Status: Re-Writing

Emotions Run Wild

Depression

I know I needed to be there for Scarlet, but I couldn’t. I was so lost in my regret, what I had done that I could barely manage to think. I found myself still muttering that I was sorry, I could feel my lips moving but no sound reached my ears.

I still held Scarlet to my chest my arms wrapped around her in silent comfort; her sobs were racking her body.

It was my fault that not only did she have the thoughts of a change on her mind and now she had to live her last few days knowing she was either going to die with the baby or change and forever have that child inside of her.

If I hadn’t been so stupid and let my hormones get the best of me, she wouldn’t even be in this position but she also would have died without knowing why. I was caught in a battle; yes, it was my fault she was pregnant but I had also managed to win her for the rest of eternity. I didn’t know if it was a bad thing or a good thing anymore.

I couldn’t stop fighting myself over my actions. I found so much bad, but for those there was one good to the each group.

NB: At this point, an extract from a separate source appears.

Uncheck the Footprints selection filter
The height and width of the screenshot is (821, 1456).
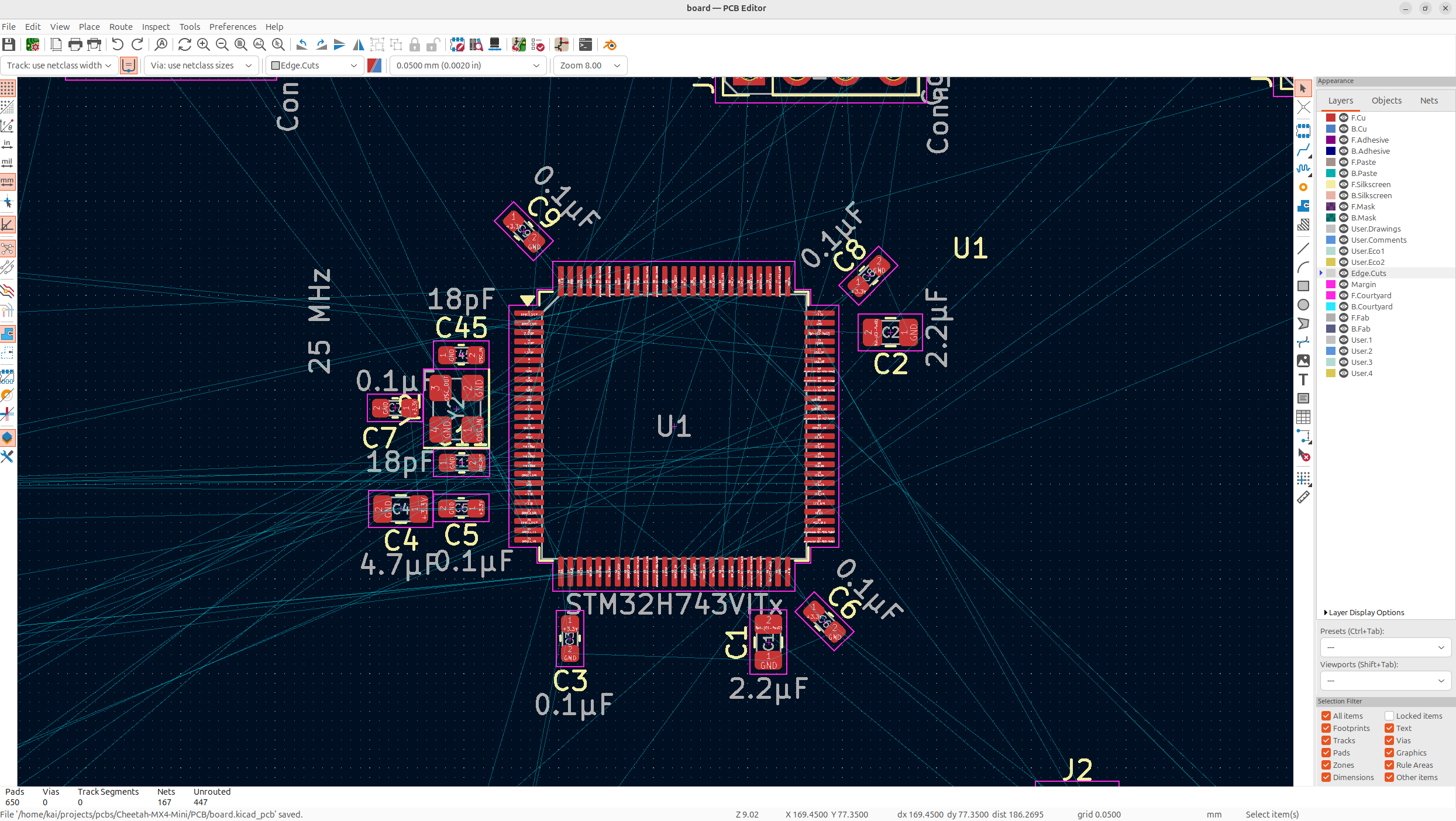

I don’t know how long I held her before Esme entered with soup for Scarlet. I took this time to leave and gather my thoughts.

I couldn’t let Scarlet die. I couldn’t lose them both; I wasn’t sure if I could handle that loss.

This pattern became our day to day routine for the rest of that week and then the day before her final day something went wrong. Scarlet woke screaming at the top of her lungs. But I couldn’t find anything wrong but Carlisle knew right away.

Scarlet’s body was rejecting the baby and it was killing her while she miscarried.